**Exercise description:**
Write out the data exactly, starting with the line that contains "Viewport: 402px width, 367px height." and ending with the line that contains "pos(163,404)", both lines included.
[BEGIN Given entries]
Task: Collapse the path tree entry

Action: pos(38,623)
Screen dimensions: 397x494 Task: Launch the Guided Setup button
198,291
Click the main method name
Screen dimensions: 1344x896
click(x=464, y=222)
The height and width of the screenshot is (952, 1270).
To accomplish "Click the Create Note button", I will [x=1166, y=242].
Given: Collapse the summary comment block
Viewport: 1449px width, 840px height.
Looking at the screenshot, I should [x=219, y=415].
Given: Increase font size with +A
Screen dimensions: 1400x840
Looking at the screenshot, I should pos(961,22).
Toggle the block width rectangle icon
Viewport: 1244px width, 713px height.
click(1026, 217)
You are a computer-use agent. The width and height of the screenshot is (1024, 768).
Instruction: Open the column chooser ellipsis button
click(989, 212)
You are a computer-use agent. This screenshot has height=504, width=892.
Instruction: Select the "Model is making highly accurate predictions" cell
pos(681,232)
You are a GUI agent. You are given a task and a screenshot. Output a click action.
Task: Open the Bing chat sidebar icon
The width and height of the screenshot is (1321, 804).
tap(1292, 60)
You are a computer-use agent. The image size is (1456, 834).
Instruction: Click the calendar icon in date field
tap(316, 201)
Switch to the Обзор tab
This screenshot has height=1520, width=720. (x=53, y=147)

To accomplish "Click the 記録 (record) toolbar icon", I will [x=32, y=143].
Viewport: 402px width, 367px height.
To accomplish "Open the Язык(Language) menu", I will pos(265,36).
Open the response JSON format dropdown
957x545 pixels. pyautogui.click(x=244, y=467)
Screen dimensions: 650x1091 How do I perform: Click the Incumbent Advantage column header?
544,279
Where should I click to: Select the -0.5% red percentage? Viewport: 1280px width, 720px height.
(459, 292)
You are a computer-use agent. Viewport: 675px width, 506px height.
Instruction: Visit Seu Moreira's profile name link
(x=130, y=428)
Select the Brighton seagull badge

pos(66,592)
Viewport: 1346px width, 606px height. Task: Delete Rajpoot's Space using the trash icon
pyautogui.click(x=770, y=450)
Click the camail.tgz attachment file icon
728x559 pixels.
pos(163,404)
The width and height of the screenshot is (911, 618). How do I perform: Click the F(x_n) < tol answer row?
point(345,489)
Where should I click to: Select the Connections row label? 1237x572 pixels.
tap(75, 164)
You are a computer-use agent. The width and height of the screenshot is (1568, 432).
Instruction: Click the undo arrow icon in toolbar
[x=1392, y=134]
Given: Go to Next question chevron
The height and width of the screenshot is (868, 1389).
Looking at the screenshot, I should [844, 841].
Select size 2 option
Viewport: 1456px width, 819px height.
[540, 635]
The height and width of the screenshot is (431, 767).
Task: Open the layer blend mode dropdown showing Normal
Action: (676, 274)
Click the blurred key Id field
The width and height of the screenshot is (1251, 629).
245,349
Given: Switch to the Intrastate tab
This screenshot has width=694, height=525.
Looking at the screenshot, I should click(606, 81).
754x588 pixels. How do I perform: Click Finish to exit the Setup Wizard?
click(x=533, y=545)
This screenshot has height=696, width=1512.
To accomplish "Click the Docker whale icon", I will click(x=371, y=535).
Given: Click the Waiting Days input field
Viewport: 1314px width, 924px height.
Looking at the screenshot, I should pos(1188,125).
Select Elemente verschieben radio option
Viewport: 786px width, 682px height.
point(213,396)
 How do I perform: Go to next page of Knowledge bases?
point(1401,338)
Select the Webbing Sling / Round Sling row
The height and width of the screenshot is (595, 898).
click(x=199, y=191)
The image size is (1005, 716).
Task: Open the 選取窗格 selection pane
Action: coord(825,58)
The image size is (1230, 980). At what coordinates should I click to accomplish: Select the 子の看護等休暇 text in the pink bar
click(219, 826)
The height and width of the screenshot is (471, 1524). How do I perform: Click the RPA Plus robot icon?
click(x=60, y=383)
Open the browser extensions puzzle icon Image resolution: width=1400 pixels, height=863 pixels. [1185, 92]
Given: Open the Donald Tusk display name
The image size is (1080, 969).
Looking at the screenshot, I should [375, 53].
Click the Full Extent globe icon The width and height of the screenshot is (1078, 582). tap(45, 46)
[END Given entries]
**The completed task:**
Viewport: 402px width, 367px height.
To accomplish "Open the Язык(Language) menu", I will pos(265,36).
Open the response JSON format dropdown
957x545 pixels. pyautogui.click(x=244, y=467)
Screen dimensions: 650x1091 How do I perform: Click the Incumbent Advantage column header?
544,279
Where should I click to: Select the -0.5% red percentage? Viewport: 1280px width, 720px height.
(459, 292)
You are a computer-use agent. Viewport: 675px width, 506px height.
Instruction: Visit Seu Moreira's profile name link
(x=130, y=428)
Select the Brighton seagull badge

pos(66,592)
Viewport: 1346px width, 606px height. Task: Delete Rajpoot's Space using the trash icon
pyautogui.click(x=770, y=450)
Click the camail.tgz attachment file icon
728x559 pixels.
pos(163,404)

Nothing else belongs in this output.